§ RECORDS SUPPLIED:
▶
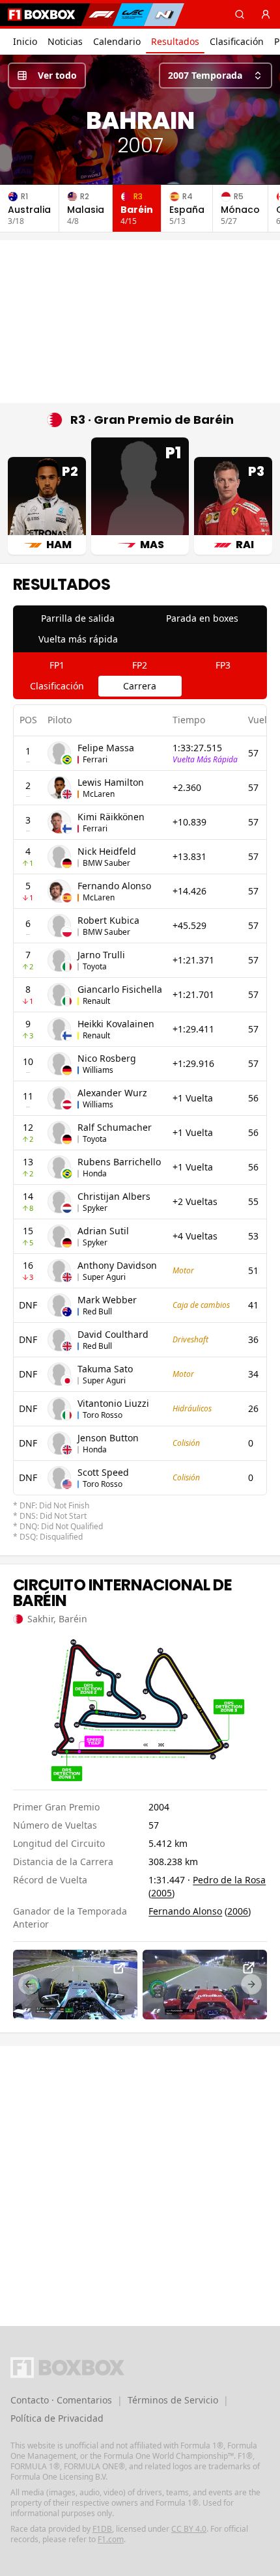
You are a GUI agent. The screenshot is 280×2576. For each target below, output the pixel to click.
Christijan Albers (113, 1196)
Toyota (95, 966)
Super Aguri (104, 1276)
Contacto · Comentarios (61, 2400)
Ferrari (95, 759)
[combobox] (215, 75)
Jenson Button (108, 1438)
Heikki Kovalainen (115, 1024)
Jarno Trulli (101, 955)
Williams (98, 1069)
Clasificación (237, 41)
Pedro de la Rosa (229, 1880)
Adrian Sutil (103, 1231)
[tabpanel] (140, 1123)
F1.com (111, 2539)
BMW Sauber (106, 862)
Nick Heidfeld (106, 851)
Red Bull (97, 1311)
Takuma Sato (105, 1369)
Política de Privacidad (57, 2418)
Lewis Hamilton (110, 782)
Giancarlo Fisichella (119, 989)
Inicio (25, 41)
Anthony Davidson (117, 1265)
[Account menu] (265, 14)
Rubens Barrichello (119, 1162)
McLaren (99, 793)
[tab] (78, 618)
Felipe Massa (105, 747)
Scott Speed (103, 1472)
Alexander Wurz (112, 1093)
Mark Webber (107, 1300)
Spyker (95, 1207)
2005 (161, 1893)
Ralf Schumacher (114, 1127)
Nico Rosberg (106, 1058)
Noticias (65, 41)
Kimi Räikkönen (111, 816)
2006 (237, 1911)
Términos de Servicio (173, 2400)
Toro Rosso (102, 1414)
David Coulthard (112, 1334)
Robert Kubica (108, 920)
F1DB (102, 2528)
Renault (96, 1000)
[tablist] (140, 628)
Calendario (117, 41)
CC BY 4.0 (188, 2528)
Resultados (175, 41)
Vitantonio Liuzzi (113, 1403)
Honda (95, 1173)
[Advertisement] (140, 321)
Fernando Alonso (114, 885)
◀
§ WHAT YOU WILL DO: Write out all of the data above exactly, without any of its pictures.

§ TASK SOLUTION:
You are a GUI agent. The screenshot is 280×2576. For each target below, output the pixel to click.
Christijan Albers (113, 1196)
Toyota (95, 966)
Super Aguri (104, 1276)
Contacto · Comentarios (61, 2400)
Ferrari (95, 759)
[combobox] (215, 75)
Jenson Button (108, 1438)
Heikki Kovalainen (115, 1024)
Jarno Trulli (101, 955)
Williams (98, 1069)
Clasificación (237, 41)
Pedro de la Rosa (229, 1880)
Adrian Sutil (103, 1231)
[tabpanel] (140, 1123)
F1.com (111, 2539)
BMW Sauber (106, 862)
Nick Heidfeld (106, 851)
Red Bull (97, 1311)
Takuma Sato (105, 1369)
Política de Privacidad (57, 2418)
Lewis Hamilton (110, 782)
Giancarlo Fisichella (119, 989)
Inicio (25, 41)
Anthony Davidson (117, 1265)
[Account menu] (265, 14)
Rubens Barrichello (119, 1162)
McLaren (99, 793)
[tab] (78, 618)
Felipe Massa (105, 747)
Scott Speed (103, 1472)
Alexander Wurz (112, 1093)
Mark Webber (107, 1300)
Spyker (95, 1207)
2005 (161, 1893)
Ralf Schumacher (114, 1127)
Nico Rosberg (106, 1058)
Noticias (65, 41)
Kimi Räikkönen (111, 816)
2006 (237, 1911)
Términos de Servicio (173, 2400)
Toro Rosso (102, 1414)
David Coulthard (112, 1334)
Robert Kubica (108, 920)
F1DB (102, 2528)
Renault (96, 1000)
[tablist] (140, 628)
Calendario (117, 41)
CC BY 4.0 (188, 2528)
Resultados (175, 41)
Vitantonio Liuzzi (113, 1403)
Honda (95, 1173)
[Advertisement] (140, 321)
Fernando Alonso (114, 885)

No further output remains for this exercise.